GOAL OF THE EXERCISE: Identify each row below that contains the string "given", matching uppercase and lowercase letters, and copy each of those rows.

EXTRACTED RECORDS:

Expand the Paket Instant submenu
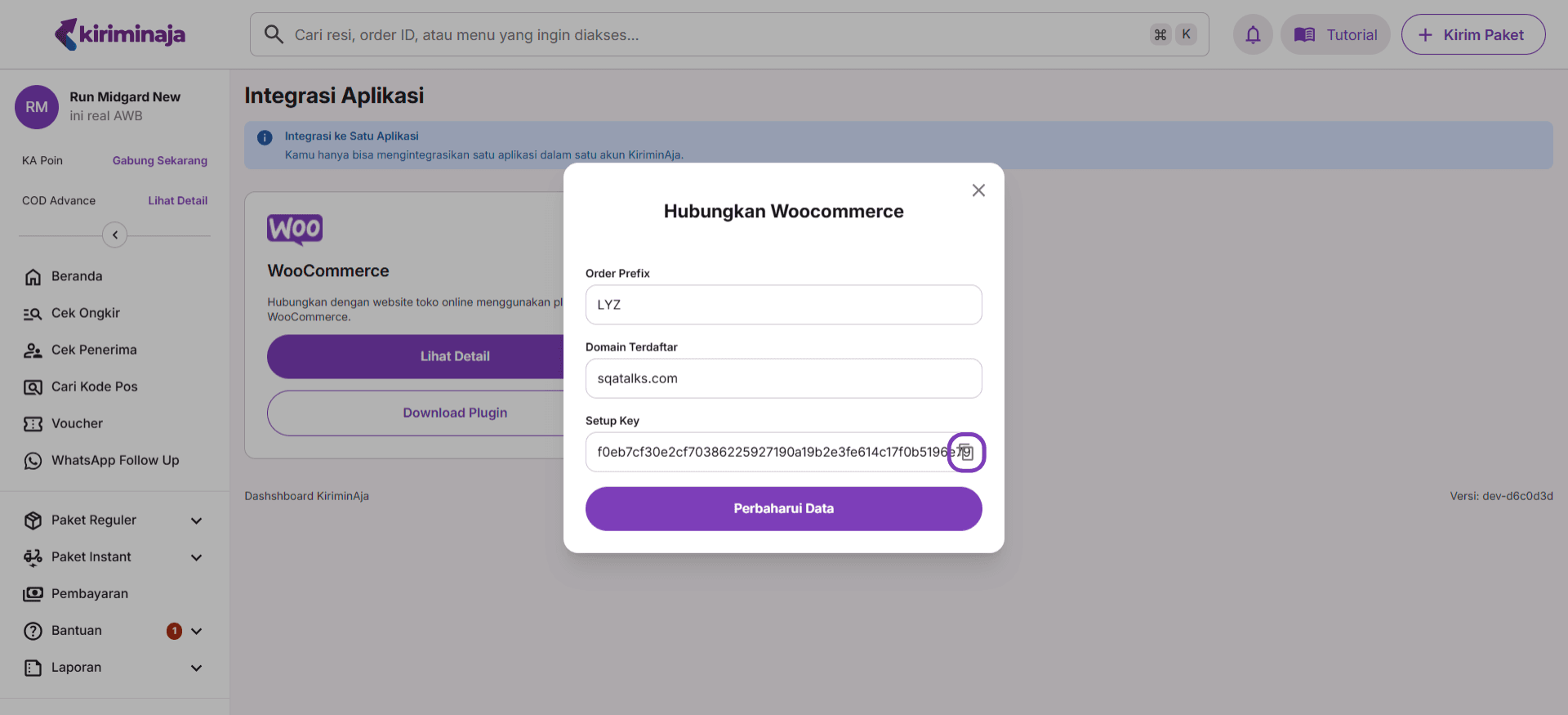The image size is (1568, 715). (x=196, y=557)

...

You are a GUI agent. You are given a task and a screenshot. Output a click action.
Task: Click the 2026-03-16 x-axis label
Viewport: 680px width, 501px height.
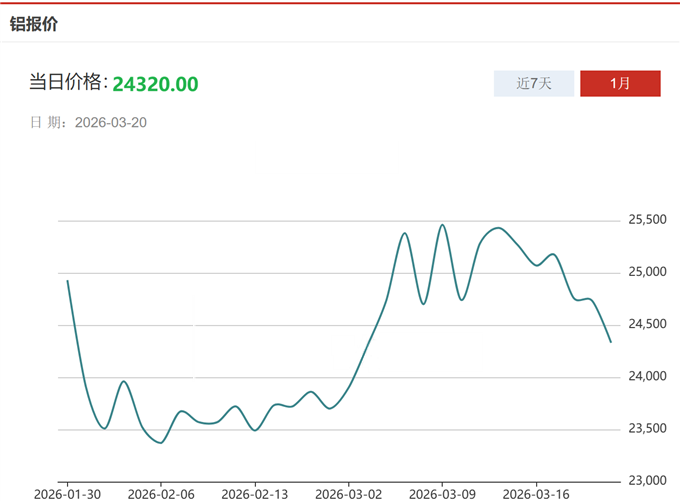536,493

RESPONSE:
You are a GUI agent. You are given a task and a screenshot. Output a click action.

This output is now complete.